Revisiting the AdS Boson Stars: the Mass-Charge Relations

TL;DR

This paper investigates the mass-charge relationship of boson stars in AdS space, constructing solutions in various models, and finds that large charge expansions match conformal field theory predictions, revealing different ground states depending on model parameters.

Contribution

It introduces a simple chemical potential ansatz fitting numerical data across models and compares the stability of boson stars versus extremal RN black holes.

Findings

In the toy model, ground state varies between extremal RN black hole and boson stars.

In the $SU(3)$ model, boson stars always have lower free energy than extremal RN black holes.

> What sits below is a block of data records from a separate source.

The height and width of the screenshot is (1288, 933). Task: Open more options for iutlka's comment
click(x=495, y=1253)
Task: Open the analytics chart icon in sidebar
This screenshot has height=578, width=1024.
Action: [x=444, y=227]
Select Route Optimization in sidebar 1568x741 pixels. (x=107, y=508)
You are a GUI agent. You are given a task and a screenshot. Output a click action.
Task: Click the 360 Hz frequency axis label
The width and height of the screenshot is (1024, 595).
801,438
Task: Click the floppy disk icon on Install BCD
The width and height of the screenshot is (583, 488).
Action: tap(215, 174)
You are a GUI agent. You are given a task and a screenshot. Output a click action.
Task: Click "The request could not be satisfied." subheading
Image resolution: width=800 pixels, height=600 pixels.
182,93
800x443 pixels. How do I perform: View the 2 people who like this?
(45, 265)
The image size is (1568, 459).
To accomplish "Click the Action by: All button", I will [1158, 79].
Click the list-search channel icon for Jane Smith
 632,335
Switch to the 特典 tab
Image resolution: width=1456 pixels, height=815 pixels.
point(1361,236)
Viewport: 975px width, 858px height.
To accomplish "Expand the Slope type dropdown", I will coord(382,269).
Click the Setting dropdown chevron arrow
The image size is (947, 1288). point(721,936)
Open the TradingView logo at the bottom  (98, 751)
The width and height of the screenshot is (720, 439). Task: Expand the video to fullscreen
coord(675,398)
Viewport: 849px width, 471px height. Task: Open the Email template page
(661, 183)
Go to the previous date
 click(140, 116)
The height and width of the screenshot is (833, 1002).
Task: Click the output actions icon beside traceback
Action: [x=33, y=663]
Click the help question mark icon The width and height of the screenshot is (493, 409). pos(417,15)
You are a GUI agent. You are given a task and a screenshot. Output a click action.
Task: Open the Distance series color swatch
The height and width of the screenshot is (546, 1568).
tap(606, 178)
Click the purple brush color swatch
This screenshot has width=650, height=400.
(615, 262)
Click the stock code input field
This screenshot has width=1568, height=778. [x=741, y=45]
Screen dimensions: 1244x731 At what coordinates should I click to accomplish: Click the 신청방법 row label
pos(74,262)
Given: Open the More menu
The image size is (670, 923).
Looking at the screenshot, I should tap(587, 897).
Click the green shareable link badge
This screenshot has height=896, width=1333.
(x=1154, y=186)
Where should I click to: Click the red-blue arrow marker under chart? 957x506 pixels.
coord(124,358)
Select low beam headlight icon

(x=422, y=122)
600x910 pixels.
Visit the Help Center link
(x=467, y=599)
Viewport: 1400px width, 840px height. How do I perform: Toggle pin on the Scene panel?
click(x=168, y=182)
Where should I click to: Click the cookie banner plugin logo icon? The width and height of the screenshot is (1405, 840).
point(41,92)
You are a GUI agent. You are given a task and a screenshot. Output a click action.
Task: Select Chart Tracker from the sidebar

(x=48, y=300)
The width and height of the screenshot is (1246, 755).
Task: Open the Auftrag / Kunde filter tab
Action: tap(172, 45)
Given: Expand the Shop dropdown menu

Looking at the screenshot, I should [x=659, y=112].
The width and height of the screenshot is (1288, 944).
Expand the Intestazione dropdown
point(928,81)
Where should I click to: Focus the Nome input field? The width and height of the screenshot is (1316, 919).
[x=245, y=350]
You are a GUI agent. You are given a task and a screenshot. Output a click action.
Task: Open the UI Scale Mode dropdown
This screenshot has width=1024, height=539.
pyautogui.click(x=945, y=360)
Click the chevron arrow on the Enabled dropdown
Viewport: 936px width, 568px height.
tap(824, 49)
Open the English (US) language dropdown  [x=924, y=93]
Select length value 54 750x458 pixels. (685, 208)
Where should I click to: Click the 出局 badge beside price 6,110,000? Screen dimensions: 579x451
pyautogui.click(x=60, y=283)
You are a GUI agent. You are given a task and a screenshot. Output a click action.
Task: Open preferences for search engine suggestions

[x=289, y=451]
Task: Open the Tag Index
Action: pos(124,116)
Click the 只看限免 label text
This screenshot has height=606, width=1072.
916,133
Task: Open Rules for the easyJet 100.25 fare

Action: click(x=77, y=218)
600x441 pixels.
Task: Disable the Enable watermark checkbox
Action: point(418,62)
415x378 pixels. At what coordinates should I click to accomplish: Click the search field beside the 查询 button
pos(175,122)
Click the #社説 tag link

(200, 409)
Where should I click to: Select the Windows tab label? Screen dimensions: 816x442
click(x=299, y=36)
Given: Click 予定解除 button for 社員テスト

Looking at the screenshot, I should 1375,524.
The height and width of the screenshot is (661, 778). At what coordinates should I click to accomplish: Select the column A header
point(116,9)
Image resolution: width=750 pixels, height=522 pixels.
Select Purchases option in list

Large charge expansion of mass aligns with conformal field theory structures.

Abstract

Motivated by the recent progress in solving the large charge sector of conformal field theories, we revisit the mass-charge relation of boson stars asymptotic to global AdS. We construct and classify a large number of electrically charged boson star solutions in a toy model and two supergravity models arising from the $SU(3)$ and $U(1)^4$ truncation of $D=4$ $SO(8)$ gauged maximal supergravity. We find a simple ansatz for the chemical potential that can fit the numerical data in striking accuracy for the full range of charge. Combining with the first law of thermodynamics, we can then evaluate the mass as a function of the charge and obtain the free energy in the fixed charge ensemble. We show that in the toy model, the ground state can be either the extremal RN black hole or the boson stars depending on the parameter region. For the $SU(3)$ truncation, there always exists a boson star that has smaller free energy than the extremal RN black hole, in contrast to the $U(1)^4$ model where the extremal RN black hole is always the ground state. In all models, for boson star solutions with arbitrarily large charge, we show that the large charge expansion of the mass reproduces the same structure exhibited in the CFT side.